> [WHAT TO DO] Search the material below for the word "accomplish". Copy every line that has it.

> [STORED DATA]
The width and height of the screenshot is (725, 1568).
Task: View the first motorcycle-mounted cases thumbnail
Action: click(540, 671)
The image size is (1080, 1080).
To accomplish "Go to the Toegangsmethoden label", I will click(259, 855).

...

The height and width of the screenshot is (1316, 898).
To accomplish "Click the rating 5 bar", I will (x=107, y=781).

> [TASK ANSWER]
To accomplish "Go to the Toegangsmethoden label", I will click(259, 855).
To accomplish "Click the rating 5 bar", I will (x=107, y=781).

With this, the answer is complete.